# START OF Data for processing
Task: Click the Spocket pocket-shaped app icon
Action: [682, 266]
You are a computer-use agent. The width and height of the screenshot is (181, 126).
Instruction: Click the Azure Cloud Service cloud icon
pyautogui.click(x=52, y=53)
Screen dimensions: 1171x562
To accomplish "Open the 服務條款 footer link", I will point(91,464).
# END OF Data for processing
# START OF Data for processing
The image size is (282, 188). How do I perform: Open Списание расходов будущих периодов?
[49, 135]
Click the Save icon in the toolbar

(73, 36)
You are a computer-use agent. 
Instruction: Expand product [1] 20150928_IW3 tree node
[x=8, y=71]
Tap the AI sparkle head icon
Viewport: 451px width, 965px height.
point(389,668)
# END OF Data for processing
# START OF Data for processing
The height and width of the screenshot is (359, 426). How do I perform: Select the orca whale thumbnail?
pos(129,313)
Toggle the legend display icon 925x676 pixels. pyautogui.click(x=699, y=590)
# END OF Data for processing
Copy out the rows unchanged, beginning with the line that contains "Task: Click the" and continuing through the line that contains "I will point(91,464).", both lines included.

▶ [Worked answer]:
Task: Click the Spocket pocket-shaped app icon
Action: [682, 266]
You are a computer-use agent. The width and height of the screenshot is (181, 126).
Instruction: Click the Azure Cloud Service cloud icon
pyautogui.click(x=52, y=53)
Screen dimensions: 1171x562
To accomplish "Open the 服務條款 footer link", I will point(91,464).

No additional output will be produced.